**TASK REQUIREMENTS**: Copy every row below word for word, leaving none out.

[start EXERCISE MATERIALS]

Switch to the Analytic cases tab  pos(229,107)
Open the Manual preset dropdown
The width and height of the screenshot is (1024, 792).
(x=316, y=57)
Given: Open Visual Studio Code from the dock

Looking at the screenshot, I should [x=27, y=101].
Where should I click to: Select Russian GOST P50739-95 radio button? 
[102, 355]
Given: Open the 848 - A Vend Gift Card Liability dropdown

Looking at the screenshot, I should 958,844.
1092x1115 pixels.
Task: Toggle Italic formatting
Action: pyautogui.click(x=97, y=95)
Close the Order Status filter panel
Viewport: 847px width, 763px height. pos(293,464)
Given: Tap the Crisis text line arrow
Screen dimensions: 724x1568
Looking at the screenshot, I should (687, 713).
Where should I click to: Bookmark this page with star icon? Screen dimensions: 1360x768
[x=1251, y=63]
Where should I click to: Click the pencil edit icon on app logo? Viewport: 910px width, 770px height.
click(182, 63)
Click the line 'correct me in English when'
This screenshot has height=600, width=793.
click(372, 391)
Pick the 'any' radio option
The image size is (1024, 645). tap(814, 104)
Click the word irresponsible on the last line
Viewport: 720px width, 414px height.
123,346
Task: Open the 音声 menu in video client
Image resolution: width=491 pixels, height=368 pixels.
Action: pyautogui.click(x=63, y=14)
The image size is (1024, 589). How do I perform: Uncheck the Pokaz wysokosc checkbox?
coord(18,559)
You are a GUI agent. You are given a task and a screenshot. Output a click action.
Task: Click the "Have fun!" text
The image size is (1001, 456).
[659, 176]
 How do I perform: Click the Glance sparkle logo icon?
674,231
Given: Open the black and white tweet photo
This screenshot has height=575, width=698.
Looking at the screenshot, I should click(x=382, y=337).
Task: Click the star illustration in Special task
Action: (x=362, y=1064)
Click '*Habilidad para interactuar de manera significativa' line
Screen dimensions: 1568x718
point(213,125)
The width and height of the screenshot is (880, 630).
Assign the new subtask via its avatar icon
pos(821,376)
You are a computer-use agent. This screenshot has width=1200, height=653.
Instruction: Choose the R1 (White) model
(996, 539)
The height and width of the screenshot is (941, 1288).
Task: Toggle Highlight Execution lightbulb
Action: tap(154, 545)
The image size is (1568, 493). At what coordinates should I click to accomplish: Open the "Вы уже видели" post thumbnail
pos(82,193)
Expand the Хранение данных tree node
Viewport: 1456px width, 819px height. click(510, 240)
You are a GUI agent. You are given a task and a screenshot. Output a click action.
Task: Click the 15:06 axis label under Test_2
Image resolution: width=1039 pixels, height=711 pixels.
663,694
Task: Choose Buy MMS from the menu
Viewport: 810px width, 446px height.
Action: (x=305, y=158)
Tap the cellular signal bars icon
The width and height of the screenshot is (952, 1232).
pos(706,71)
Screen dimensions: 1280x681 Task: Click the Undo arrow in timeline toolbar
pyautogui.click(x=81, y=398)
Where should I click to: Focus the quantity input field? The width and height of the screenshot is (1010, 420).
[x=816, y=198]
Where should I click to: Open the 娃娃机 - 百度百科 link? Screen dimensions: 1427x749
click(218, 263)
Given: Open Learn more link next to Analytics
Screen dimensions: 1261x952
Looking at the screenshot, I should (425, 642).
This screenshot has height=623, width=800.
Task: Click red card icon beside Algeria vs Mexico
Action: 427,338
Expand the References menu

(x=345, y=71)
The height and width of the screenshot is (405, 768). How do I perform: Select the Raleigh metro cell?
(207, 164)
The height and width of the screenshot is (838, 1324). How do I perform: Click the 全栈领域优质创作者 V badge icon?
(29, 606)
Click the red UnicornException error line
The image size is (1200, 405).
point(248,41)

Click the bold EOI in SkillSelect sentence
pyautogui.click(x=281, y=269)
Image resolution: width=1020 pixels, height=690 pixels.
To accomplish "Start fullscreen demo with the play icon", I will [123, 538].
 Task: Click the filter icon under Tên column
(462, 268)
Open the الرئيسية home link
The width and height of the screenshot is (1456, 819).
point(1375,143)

[end EXERCISE MATERIALS]

**ANSWER TO THE TASK**:
Switch to the Analytic cases tab  pos(229,107)
Open the Manual preset dropdown
The width and height of the screenshot is (1024, 792).
(x=316, y=57)
Given: Open Visual Studio Code from the dock

Looking at the screenshot, I should [x=27, y=101].
Where should I click to: Select Russian GOST P50739-95 radio button? 
[102, 355]
Given: Open the 848 - A Vend Gift Card Liability dropdown

Looking at the screenshot, I should 958,844.
1092x1115 pixels.
Task: Toggle Italic formatting
Action: pyautogui.click(x=97, y=95)
Close the Order Status filter panel
Viewport: 847px width, 763px height. pos(293,464)
Given: Tap the Crisis text line arrow
Screen dimensions: 724x1568
Looking at the screenshot, I should (687, 713).
Where should I click to: Bookmark this page with star icon? Screen dimensions: 1360x768
[x=1251, y=63]
Where should I click to: Click the pencil edit icon on app logo? Viewport: 910px width, 770px height.
click(182, 63)
Click the line 'correct me in English when'
This screenshot has height=600, width=793.
click(372, 391)
Pick the 'any' radio option
The image size is (1024, 645). tap(814, 104)
Click the word irresponsible on the last line
Viewport: 720px width, 414px height.
123,346
Task: Open the 音声 menu in video client
Image resolution: width=491 pixels, height=368 pixels.
Action: pyautogui.click(x=63, y=14)
The image size is (1024, 589). How do I perform: Uncheck the Pokaz wysokosc checkbox?
coord(18,559)
You are a GUI agent. You are given a task and a screenshot. Output a click action.
Task: Click the "Have fun!" text
The image size is (1001, 456).
[659, 176]
 How do I perform: Click the Glance sparkle logo icon?
674,231
Given: Open the black and white tweet photo
This screenshot has height=575, width=698.
Looking at the screenshot, I should click(x=382, y=337).
Task: Click the star illustration in Special task
Action: (x=362, y=1064)
Click '*Habilidad para interactuar de manera significativa' line
Screen dimensions: 1568x718
point(213,125)
The width and height of the screenshot is (880, 630).
Assign the new subtask via its avatar icon
pos(821,376)
You are a computer-use agent. This screenshot has width=1200, height=653.
Instruction: Choose the R1 (White) model
(996, 539)
The height and width of the screenshot is (941, 1288).
Task: Toggle Highlight Execution lightbulb
Action: tap(154, 545)
The image size is (1568, 493). At what coordinates should I click to accomplish: Open the "Вы уже видели" post thumbnail
pos(82,193)
Expand the Хранение данных tree node
Viewport: 1456px width, 819px height. click(510, 240)
You are a GUI agent. You are given a task and a screenshot. Output a click action.
Task: Click the 15:06 axis label under Test_2
Image resolution: width=1039 pixels, height=711 pixels.
663,694
Task: Choose Buy MMS from the menu
Viewport: 810px width, 446px height.
Action: (x=305, y=158)
Tap the cellular signal bars icon
The width and height of the screenshot is (952, 1232).
pos(706,71)
Screen dimensions: 1280x681 Task: Click the Undo arrow in timeline toolbar
pyautogui.click(x=81, y=398)
Where should I click to: Focus the quantity input field? The width and height of the screenshot is (1010, 420).
[x=816, y=198]
Where should I click to: Open the 娃娃机 - 百度百科 link? Screen dimensions: 1427x749
click(218, 263)
Given: Open Learn more link next to Analytics
Screen dimensions: 1261x952
Looking at the screenshot, I should (425, 642).
This screenshot has height=623, width=800.
Task: Click red card icon beside Algeria vs Mexico
Action: 427,338
Expand the References menu

(x=345, y=71)
The height and width of the screenshot is (405, 768). How do I perform: Select the Raleigh metro cell?
(207, 164)
The height and width of the screenshot is (838, 1324). How do I perform: Click the 全栈领域优质创作者 V badge icon?
(29, 606)
Click the red UnicornException error line
The image size is (1200, 405).
point(248,41)

Click the bold EOI in SkillSelect sentence
pyautogui.click(x=281, y=269)
Image resolution: width=1020 pixels, height=690 pixels.
To accomplish "Start fullscreen demo with the play icon", I will [123, 538].
 Task: Click the filter icon under Tên column
(462, 268)
Open the الرئيسية home link
The width and height of the screenshot is (1456, 819).
point(1375,143)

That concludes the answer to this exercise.